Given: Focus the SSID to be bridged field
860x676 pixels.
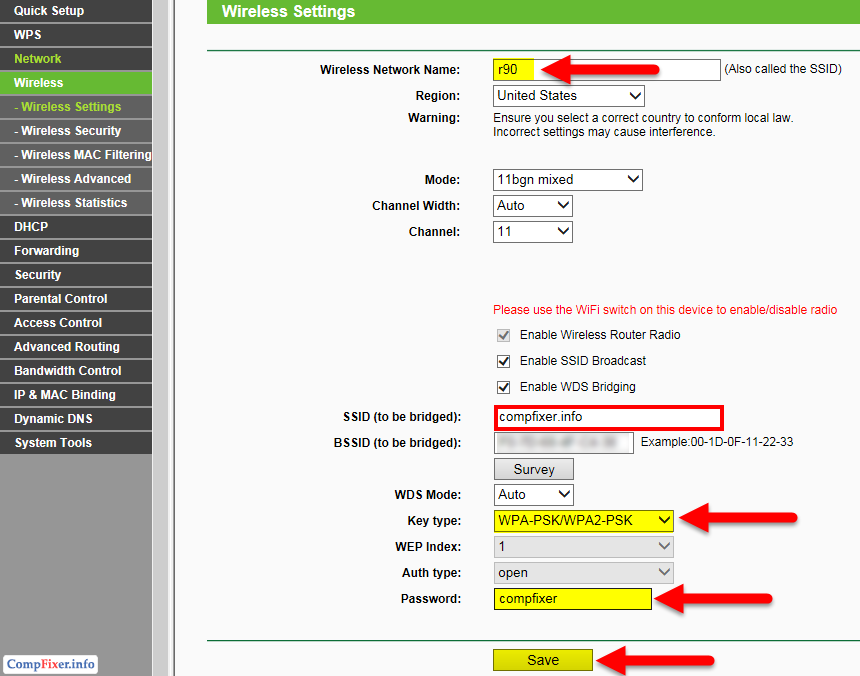Looking at the screenshot, I should point(608,417).
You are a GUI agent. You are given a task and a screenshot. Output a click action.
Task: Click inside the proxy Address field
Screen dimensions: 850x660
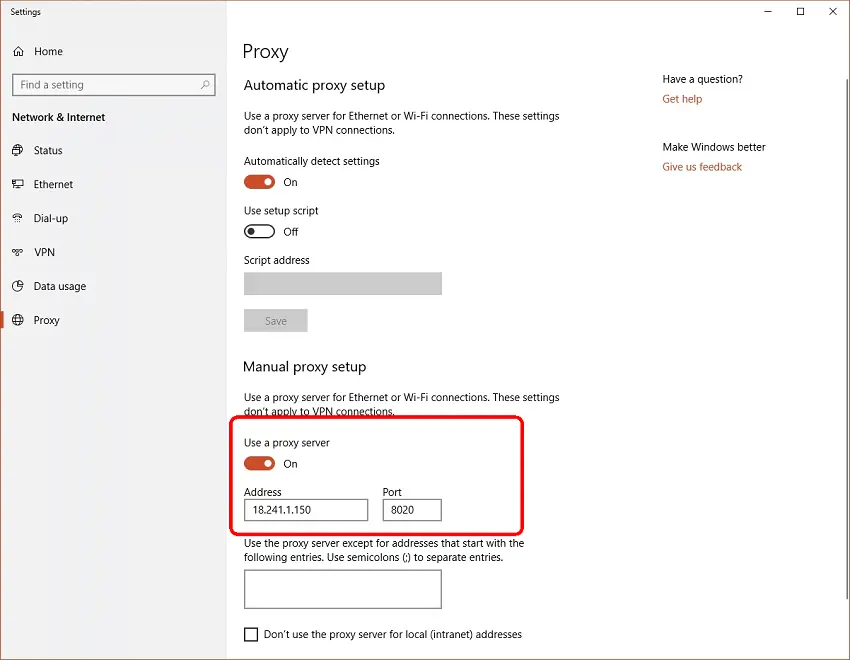pos(305,510)
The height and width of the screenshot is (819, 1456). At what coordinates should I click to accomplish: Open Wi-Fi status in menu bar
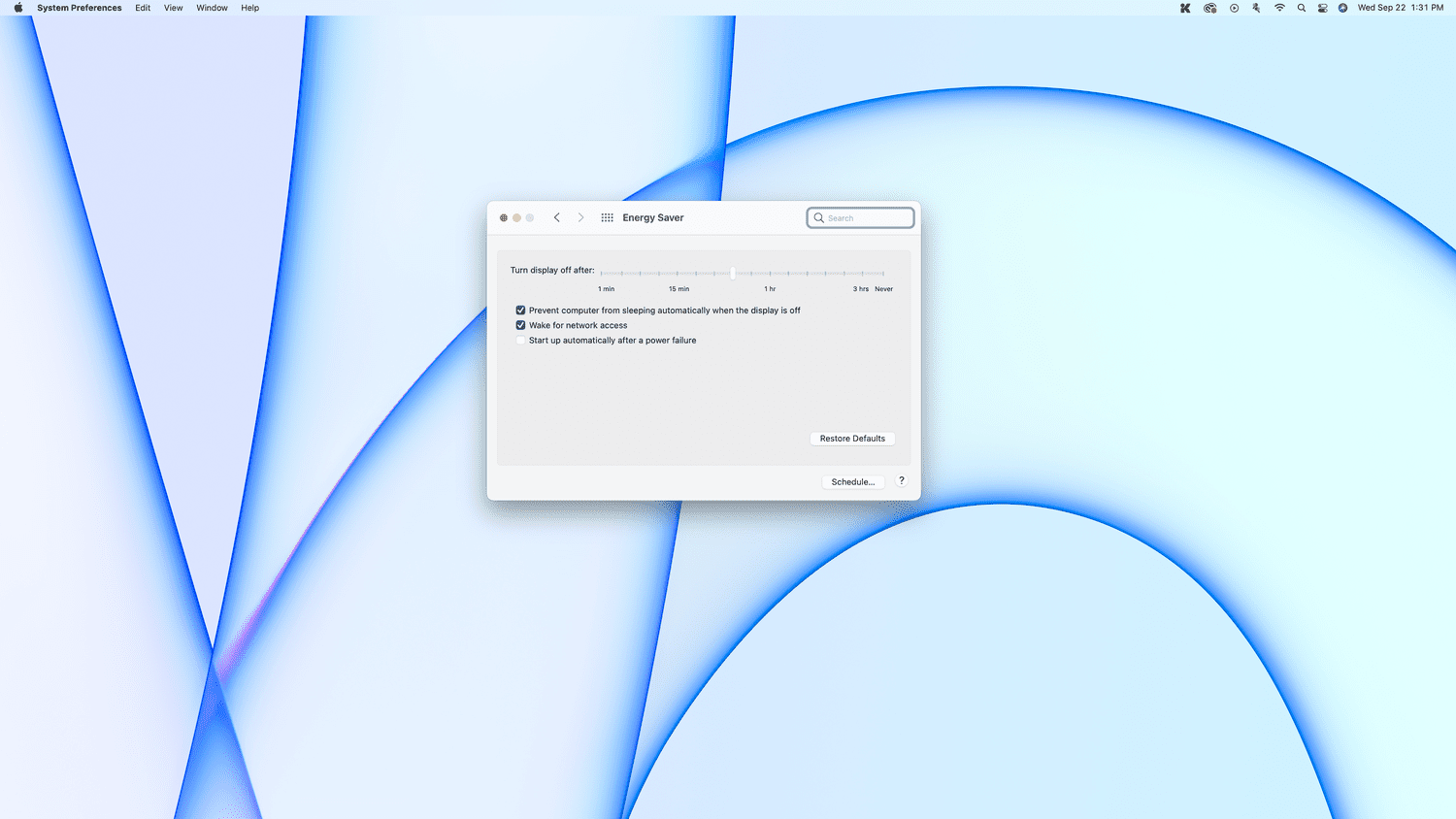(1279, 8)
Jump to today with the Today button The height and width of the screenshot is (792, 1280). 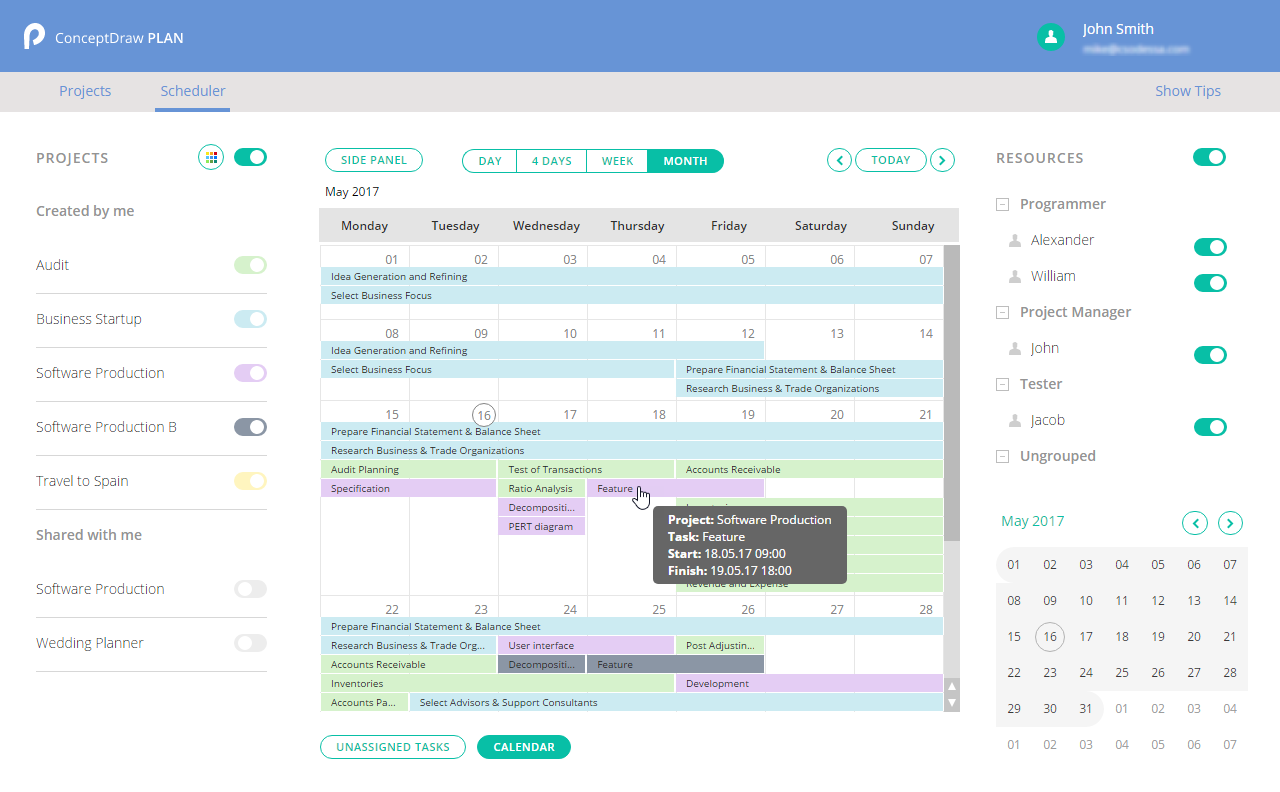(x=890, y=160)
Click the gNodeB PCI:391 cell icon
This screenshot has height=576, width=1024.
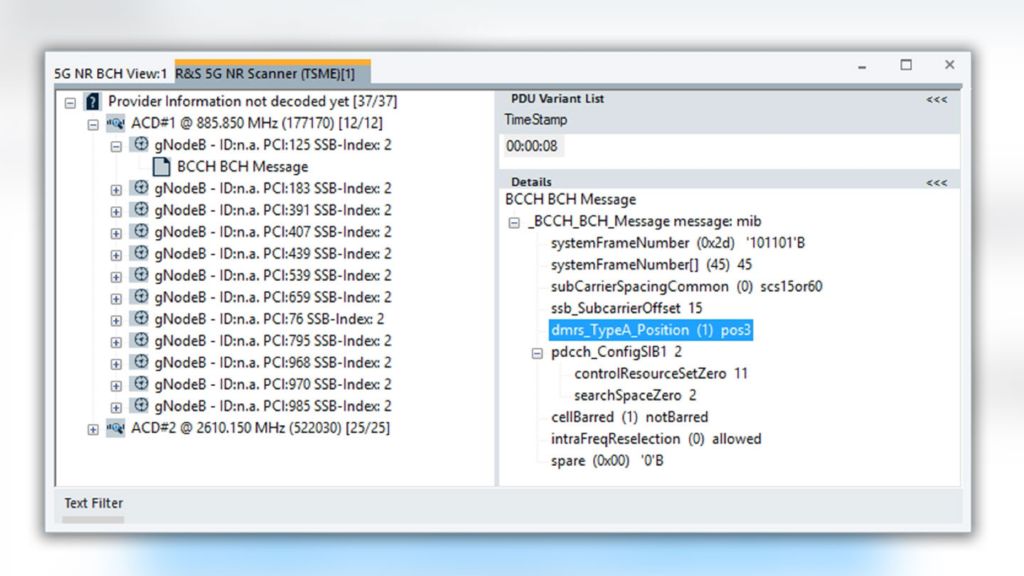(139, 210)
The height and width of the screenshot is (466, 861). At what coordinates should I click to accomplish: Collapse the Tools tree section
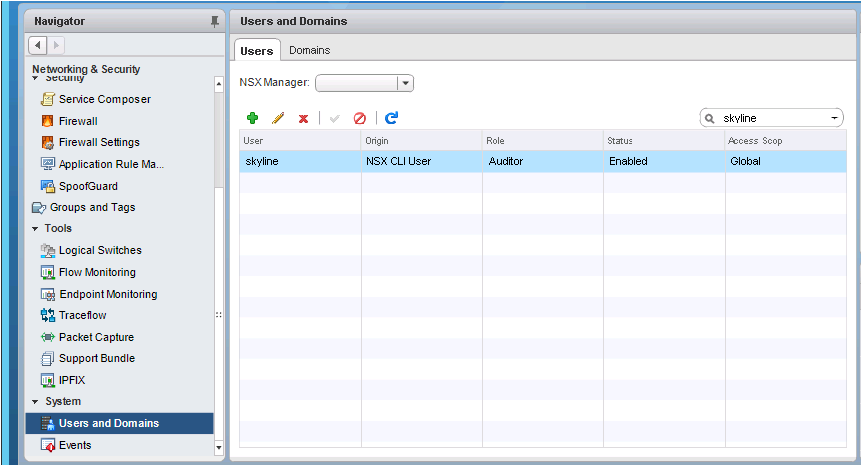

Directions for this task:
Scan the listing for the string "field", then copy every line where it appears.

Expected answer:
Given: Focus the SSID to be bridged field
Task: Click inside the proxy Address field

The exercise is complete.